Dataset entries:
..............................

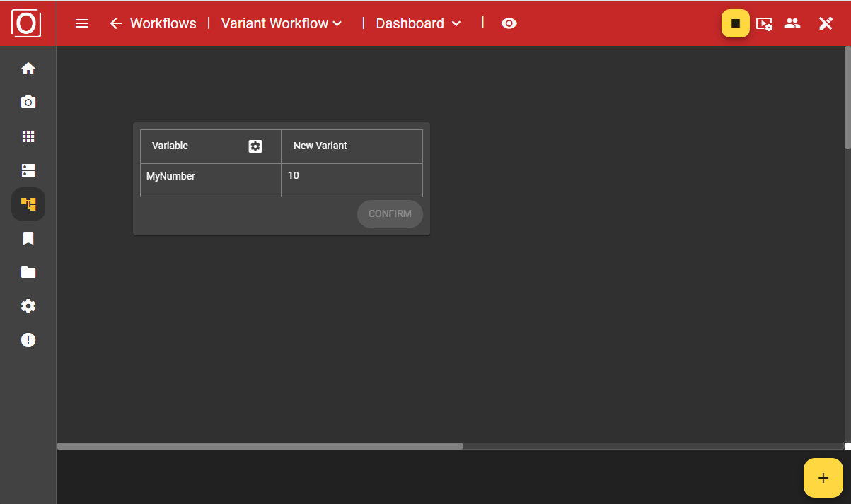Click the gear icon in Variable column header
The height and width of the screenshot is (504, 851).
click(255, 146)
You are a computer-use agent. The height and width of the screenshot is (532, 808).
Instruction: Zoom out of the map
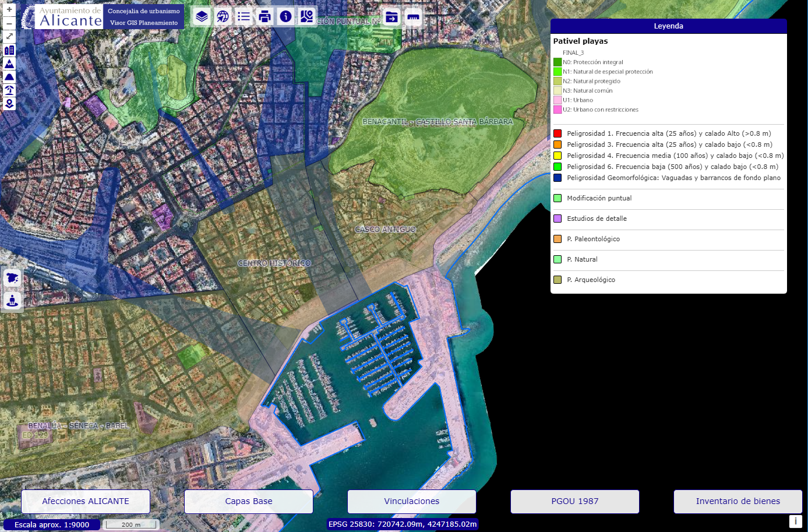pyautogui.click(x=9, y=23)
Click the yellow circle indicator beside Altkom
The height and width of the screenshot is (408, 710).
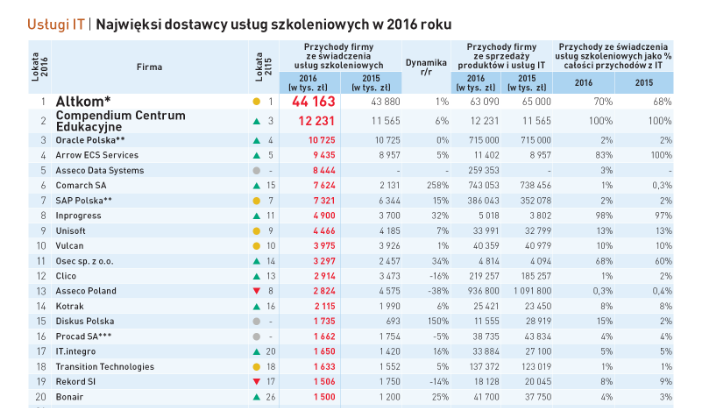click(257, 102)
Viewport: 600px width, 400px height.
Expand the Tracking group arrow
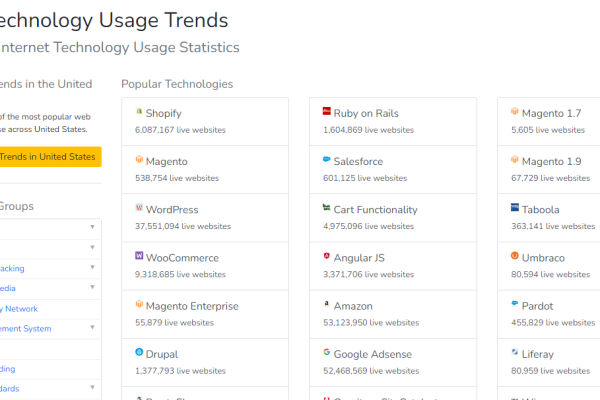point(92,267)
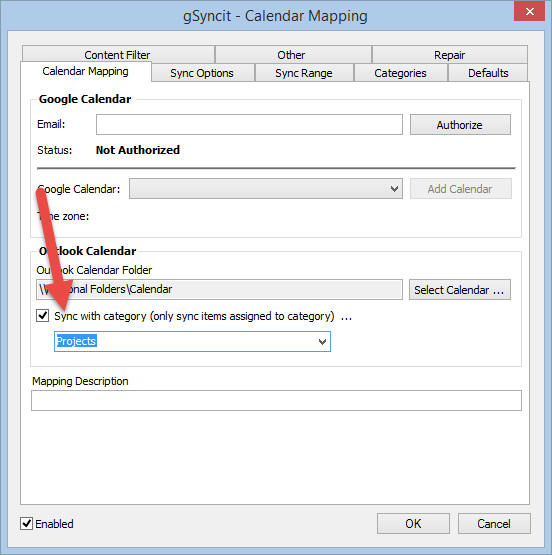The width and height of the screenshot is (552, 555).
Task: Click the Select Calendar button
Action: point(460,290)
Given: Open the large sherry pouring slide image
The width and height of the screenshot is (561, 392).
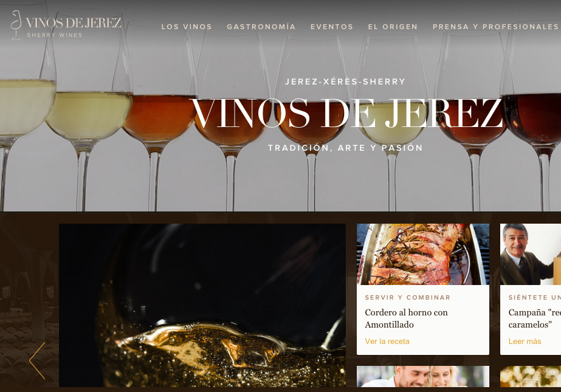Looking at the screenshot, I should pyautogui.click(x=202, y=306).
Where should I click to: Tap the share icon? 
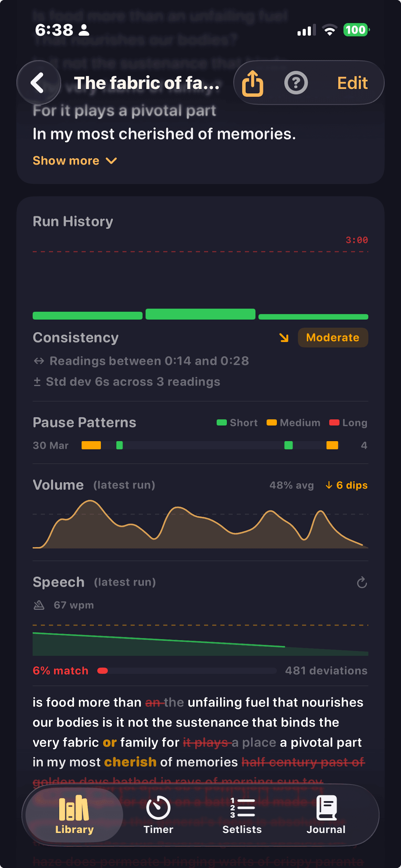pos(252,83)
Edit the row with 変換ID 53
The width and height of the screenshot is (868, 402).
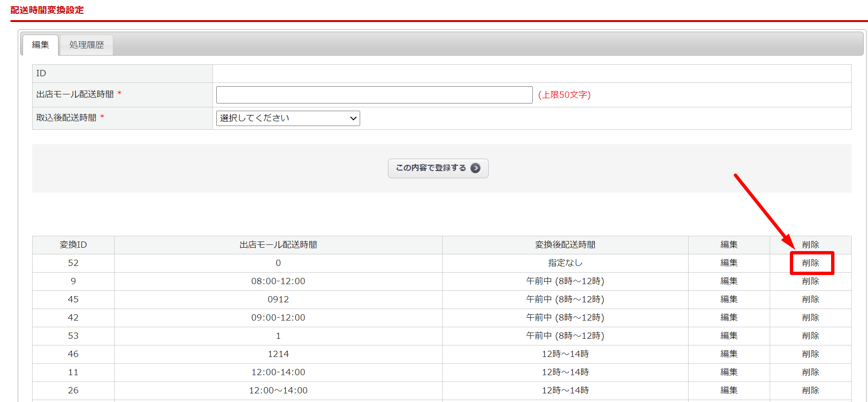(729, 336)
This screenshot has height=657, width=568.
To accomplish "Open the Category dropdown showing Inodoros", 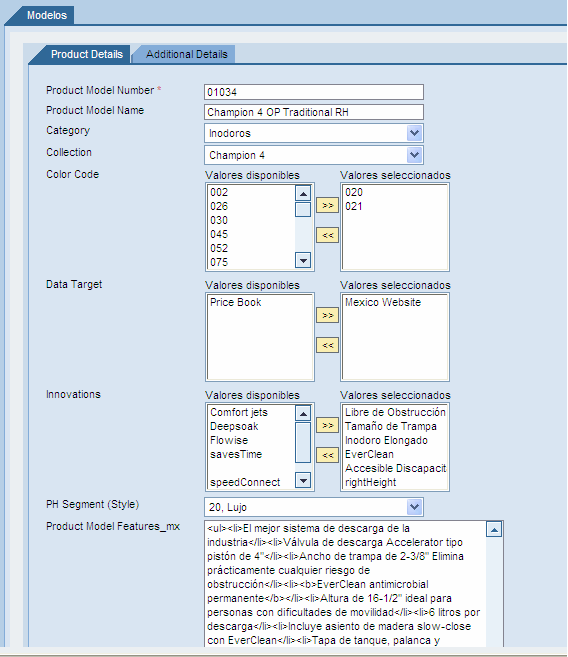I will pyautogui.click(x=314, y=133).
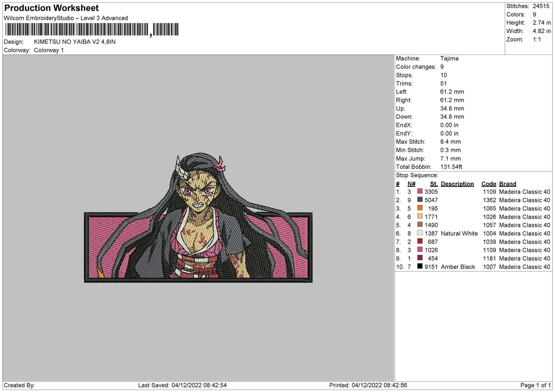Click the peach 1771 thread swatch

coord(419,217)
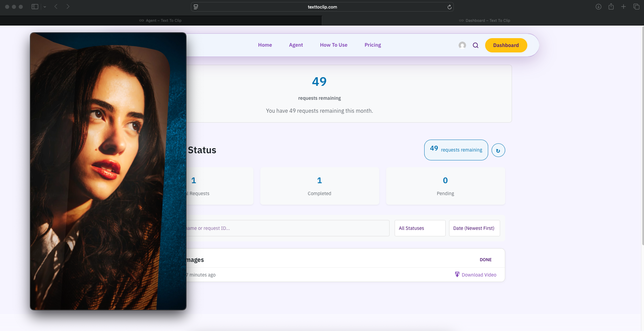Go back with the browser back arrow
The width and height of the screenshot is (644, 331).
(x=56, y=7)
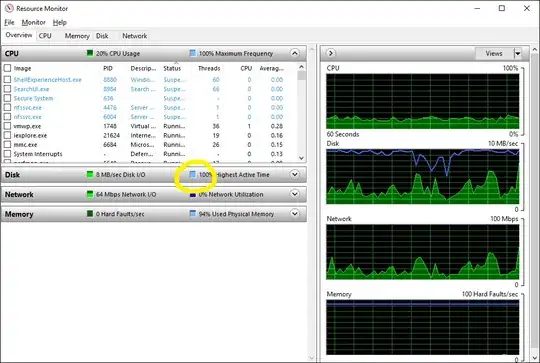Toggle the select-all Image checkbox
This screenshot has height=363, width=540.
7,68
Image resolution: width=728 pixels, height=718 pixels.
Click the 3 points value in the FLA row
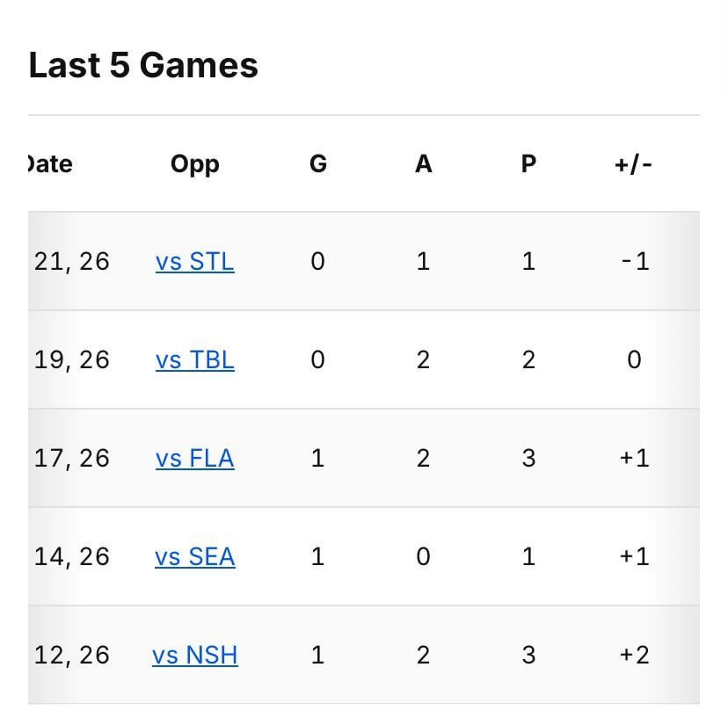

..............................

TRY IT —
Out of the records above, return only the lines from the one with "You are a computer-use" through the one with "Viewport: 600px width, 400px height.", exactly, and none of the pictures.

TASK OUTPUT —
You are a computer-use agent. The height and width of the screenshot is (532, 808).
Instruction: Zoom out of the map
pyautogui.click(x=9, y=23)
Click the yellow circle indicator beside Altkom
The height and width of the screenshot is (408, 710).
click(257, 102)
Viewport: 600px width, 400px height.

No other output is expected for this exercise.